ANALISIS KEBIJAKAN KESEHATAN
KEBIJAKAN PEMBERANTASAN WABAH PENYAKIT MENULAR:
KASUS KEJADIAN LUAR BIASA DEMAM BERDARAH DENGUE
(KLB DBD)
Lutvi Heryantoro, Luthfia Lisdawati, Noer Aisah, Weni Elizar, Jubaidillah, Riris Subastian
A. Stakeholder
1. Menteri Kesehatan
2. Dirjen P2M&PL
3. WHO
4. Pemerintahan daerah
B. Sasaran
Penanggulangan wabah demam berdarah seperti halnya wabah pada umumnya, melibatkan peran serta
masyarakat.
C. Tujuan
Kebijakan-kebijakan pemberantasan DBD secara umum bertujuan untuk:
1. Menurunkan angka kesakitan DBD yang tiap tahun selalu mengalami kenaikan.
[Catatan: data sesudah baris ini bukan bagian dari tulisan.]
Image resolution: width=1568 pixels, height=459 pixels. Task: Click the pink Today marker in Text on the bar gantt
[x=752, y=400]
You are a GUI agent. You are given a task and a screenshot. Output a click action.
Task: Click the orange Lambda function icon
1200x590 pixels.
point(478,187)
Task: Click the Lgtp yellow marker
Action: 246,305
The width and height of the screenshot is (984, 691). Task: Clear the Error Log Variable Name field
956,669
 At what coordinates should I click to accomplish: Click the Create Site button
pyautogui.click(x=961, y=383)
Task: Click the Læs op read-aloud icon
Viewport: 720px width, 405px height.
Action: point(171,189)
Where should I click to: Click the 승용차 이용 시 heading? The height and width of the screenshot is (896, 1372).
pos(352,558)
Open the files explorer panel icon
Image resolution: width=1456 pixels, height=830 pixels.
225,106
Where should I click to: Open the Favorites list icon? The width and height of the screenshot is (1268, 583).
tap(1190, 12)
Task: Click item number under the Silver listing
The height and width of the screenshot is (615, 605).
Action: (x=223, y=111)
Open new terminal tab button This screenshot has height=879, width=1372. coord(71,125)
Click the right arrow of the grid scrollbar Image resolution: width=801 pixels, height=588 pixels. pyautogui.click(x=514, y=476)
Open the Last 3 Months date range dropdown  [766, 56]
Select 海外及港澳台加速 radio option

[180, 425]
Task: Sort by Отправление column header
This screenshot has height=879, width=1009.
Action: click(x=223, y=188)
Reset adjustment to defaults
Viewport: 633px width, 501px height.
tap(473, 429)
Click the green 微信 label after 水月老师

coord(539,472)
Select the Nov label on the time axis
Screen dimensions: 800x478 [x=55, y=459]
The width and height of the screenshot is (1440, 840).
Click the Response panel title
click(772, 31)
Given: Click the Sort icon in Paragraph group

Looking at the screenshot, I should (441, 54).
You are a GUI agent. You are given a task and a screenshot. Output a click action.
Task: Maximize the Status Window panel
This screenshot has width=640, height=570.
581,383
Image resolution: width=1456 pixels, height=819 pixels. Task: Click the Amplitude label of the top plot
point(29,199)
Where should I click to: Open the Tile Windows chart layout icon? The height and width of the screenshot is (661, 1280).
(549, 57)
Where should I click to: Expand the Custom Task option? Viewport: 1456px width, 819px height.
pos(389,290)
2. Menghindari terjadinya KLB di daerah endemik atau pun di daerah yang belum ditemui kasus.
3. Menekan penyebaran penularan penyakit terutama dalam upaya pemberantasan vector DBD (Aedes
aegypti).
4. Memberdayakan masyarakat agar mempunyai pengetahuan yang benar tentang DBD, upaya
pencegahannya serta masyarakat tanggap terkait dengan sistem kewaspadaan dini.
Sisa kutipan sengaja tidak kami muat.